Task objective :: Return the count of lines in the following records that include "will", and nothing more.

Records shown ::
--*--
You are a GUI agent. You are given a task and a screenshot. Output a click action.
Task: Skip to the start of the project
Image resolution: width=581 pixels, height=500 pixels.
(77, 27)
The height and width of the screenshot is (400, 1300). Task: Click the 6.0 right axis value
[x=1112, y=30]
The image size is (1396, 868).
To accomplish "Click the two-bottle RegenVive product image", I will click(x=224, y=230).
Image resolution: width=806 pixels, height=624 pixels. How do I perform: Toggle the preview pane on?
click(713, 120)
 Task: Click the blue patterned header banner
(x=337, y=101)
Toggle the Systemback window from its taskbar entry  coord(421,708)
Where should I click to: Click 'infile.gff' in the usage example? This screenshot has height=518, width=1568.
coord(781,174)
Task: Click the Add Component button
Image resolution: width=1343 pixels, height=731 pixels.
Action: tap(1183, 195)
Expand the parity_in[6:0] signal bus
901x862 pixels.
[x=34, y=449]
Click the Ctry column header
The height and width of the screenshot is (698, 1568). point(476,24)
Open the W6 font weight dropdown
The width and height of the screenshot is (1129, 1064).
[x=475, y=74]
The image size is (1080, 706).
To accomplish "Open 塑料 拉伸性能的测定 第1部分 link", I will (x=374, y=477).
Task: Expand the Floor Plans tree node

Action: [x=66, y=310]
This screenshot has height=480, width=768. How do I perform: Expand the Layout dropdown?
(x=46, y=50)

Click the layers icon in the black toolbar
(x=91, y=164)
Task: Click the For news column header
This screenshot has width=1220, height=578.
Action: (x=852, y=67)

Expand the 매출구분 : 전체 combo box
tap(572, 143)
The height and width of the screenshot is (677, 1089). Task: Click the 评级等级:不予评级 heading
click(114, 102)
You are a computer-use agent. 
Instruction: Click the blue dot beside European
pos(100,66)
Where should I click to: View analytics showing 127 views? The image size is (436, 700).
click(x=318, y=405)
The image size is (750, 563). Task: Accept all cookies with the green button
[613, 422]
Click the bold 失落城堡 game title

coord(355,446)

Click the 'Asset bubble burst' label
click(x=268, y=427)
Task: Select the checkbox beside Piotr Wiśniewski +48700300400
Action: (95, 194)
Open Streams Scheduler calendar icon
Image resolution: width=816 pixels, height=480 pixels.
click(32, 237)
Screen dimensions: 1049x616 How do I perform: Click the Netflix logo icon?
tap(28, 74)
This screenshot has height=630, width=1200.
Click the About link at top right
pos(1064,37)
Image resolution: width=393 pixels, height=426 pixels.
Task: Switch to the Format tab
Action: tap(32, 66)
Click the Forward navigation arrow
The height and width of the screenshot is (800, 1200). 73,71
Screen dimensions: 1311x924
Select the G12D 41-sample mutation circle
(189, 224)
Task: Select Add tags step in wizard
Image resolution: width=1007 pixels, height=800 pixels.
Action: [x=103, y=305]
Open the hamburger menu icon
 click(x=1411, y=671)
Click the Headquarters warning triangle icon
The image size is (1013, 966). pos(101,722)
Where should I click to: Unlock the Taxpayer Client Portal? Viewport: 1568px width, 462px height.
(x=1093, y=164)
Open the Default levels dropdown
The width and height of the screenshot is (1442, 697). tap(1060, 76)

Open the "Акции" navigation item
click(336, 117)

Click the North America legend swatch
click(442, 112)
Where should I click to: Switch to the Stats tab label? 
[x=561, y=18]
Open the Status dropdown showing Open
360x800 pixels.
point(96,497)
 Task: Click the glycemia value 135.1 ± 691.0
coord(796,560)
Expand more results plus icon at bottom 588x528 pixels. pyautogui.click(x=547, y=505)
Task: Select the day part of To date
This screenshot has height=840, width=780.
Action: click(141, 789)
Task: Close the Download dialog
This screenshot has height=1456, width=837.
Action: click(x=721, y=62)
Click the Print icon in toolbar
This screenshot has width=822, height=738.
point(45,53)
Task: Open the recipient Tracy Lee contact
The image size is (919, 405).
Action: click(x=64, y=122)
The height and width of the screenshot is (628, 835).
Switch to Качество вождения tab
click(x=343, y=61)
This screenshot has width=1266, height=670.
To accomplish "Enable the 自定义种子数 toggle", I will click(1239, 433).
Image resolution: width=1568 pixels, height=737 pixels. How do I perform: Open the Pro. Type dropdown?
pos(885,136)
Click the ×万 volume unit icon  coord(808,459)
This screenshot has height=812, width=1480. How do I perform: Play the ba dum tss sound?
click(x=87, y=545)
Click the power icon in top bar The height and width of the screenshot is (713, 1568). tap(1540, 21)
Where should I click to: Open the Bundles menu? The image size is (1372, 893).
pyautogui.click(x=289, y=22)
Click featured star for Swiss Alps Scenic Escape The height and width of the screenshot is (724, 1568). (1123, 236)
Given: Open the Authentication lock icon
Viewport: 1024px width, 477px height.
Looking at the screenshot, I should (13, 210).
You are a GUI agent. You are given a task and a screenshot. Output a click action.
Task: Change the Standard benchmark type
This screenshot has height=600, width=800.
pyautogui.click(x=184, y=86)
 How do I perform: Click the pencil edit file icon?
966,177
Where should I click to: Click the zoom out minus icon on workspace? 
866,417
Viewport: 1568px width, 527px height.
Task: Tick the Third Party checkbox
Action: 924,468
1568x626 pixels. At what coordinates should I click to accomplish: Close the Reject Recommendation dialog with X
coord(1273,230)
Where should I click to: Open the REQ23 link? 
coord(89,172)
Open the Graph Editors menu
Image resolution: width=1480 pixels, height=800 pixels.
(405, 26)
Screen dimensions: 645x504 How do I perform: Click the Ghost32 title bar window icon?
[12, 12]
--*--
Exercise output :: 3